Sang Hyun Suh et al. Stroke. 2013 Apr.

Abstract

Background and purpose: Although thrombolysis in cerebral infarction (TICI) 2b/3 has been regarded as a successful angiographic outcome, the definition or subclassification of TICI 2 has differed between the original (o-TICI) and modified TICI (m-TICI). We sought to compare interobserver variability for both scores and analyze the subgroups of the TICI 2.

Methods: Five readers interpreted angiographies independently using a 6-point scale as follows: grade 0, no antegrade flow; grade 1, flow past the initial occlusion without tissue reperfusion; grade 2, partial reperfusion in <50% of the affected territory; grade 3, partial reperfusion in 50% to 66%; grade 4, partial reperfusion in ≥ 67%; grade 5, complete perfusion.

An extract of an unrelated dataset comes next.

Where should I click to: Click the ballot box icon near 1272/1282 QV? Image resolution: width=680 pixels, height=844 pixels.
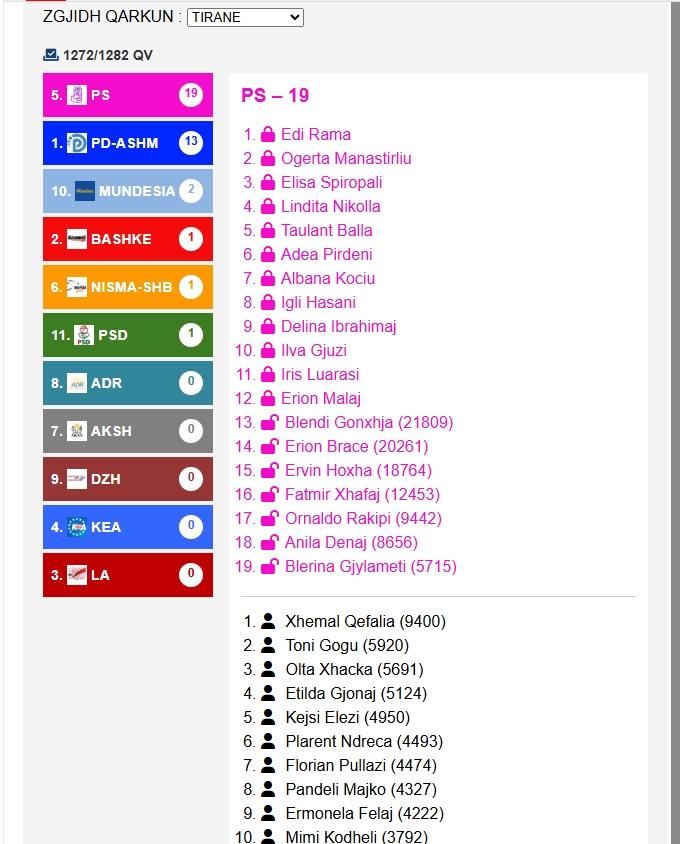(51, 54)
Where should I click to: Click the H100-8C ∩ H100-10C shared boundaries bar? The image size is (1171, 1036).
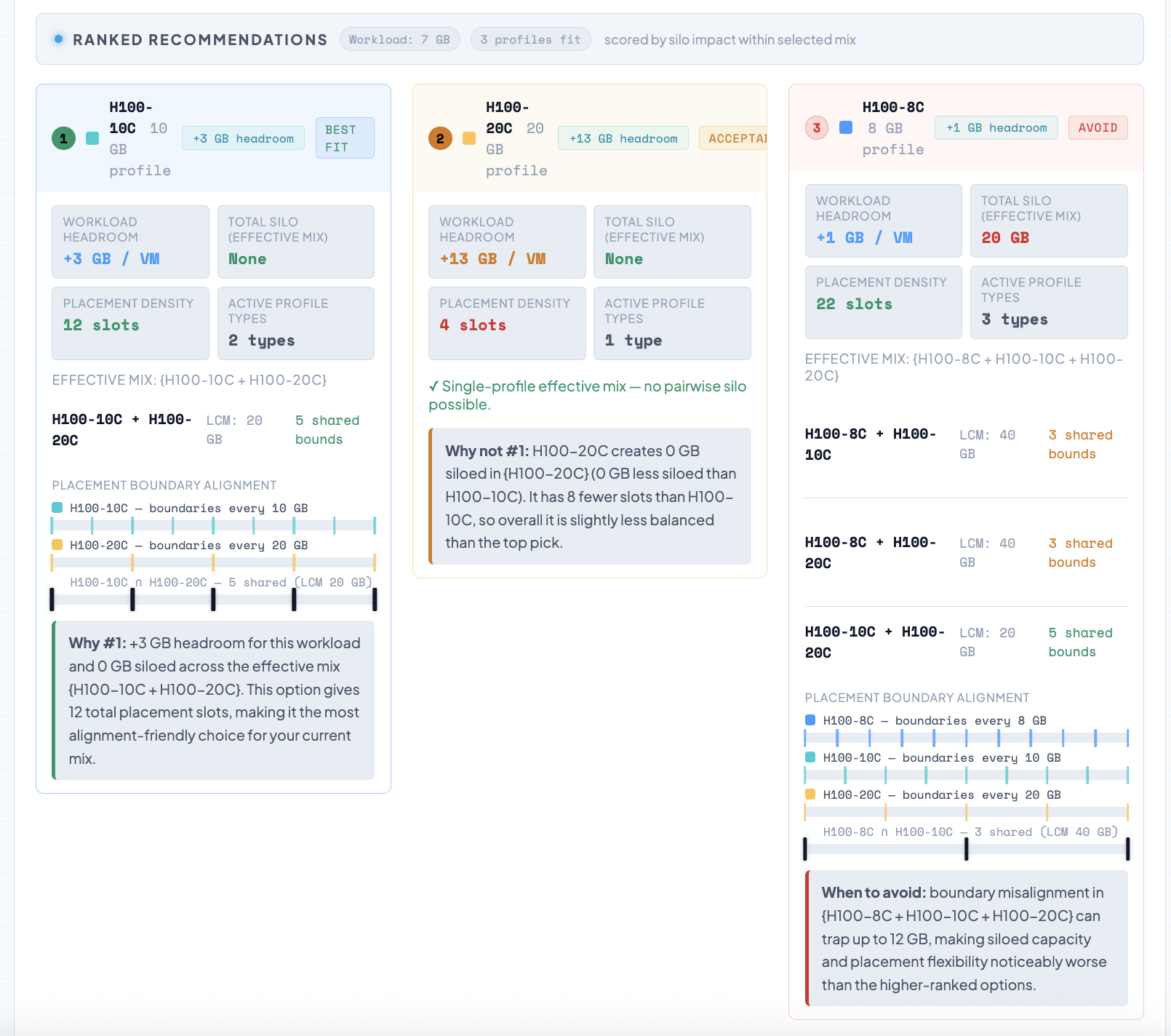[x=966, y=849]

Readings using this scale were then converted into o-TICI and m-TICI score. Statistical analysis was performed according to TICI 2 subgroups.

Results: Interobserver agreement was good for the o-TICI and m-TICI scores (intraclass correlation coefficient, 0.73 and 0.67, respectively). Our grade 3 (partial perfusion with 50% to 66%) occupied 19% of total readings, which would have been classified as grade 2a in o-TICI, but as 2b in m-TICI. The m-TICI was more likely to predict good clinical outcome than o-TICI (odds ratio, 2.01 versus 1.63, in reads with TICI 2b/3 versus 0/2a).

Conclusions: Both TICI scales showed good agreement among readers. However, the variability in partial perfusion thresholds leads to different grading in ≈ 20% of cases and may result in significantly different rates of accurate outcome prediction.